Candidates whose work was assessed as Not Achieved commonly:
 applied an inappropriate distribution model to a problem
 did not draw the graph of a rectangular or a triangular distribution
 did not calculate a given probability for a binomial, poisson, normal or triangular distribution
 did not calculate probabilities from a table showing the probability distribution of a random variable and provided calculation errors or rounded prematurely
 misunderstood the difference between a condition of a distribution model and the features of a graph
 did not describe the conditions of a distribution in context.
Candidates who were awarded Achievement with Merit commonly:
 completed multistep problems across a range of distributions
 identified the random variable for a given situation and explained whether the given probability distribution model was appropriate for modelling that variable
 understood assumptions made when using probability distribution models and were able to discuss whether these assumptions were likely to be valid in the context of a problem
 calculated conditional probabilities and combined probabilities of two events involving ‘or’ and ‘and’
 provided a correct graph of probability distribution models
 communicated their thinking using appropriate statements and calculations, e.g. stating the probability distribution model and parameters, correctly using probability notation, providing calculations for any general statements they made and linking these to the problem they were investigating.
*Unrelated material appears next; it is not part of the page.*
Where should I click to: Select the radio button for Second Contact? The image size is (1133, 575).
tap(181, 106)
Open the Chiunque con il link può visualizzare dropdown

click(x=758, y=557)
Candidates who were awarded Achievement with Excellence commonly:
 showed a depth of understanding across a range of distributions, appropriately linking statistical and contextual information
 discussed the appropriateness (or inappropriateness) of a probability distribution model by considering features of the probability distribution, statistical evidence and/or the context of the situation
 understood and devised a strategy to solve multistep probability distribution problems
 investigated claims involving relative probabilities
 justified the suitability of a theoretical distribution model for a given observed distribution by comparing the features of the model with that of the graph of the observed distribution
 explained what the expected value and standard deviation were, and how these related to probabilities in a distribution table for a random variable
 understood that the graph of a distribution of a sample may not perfectly reflect a normal distribution, and that differences in the observed sample distribution mode may not reflect those of the population.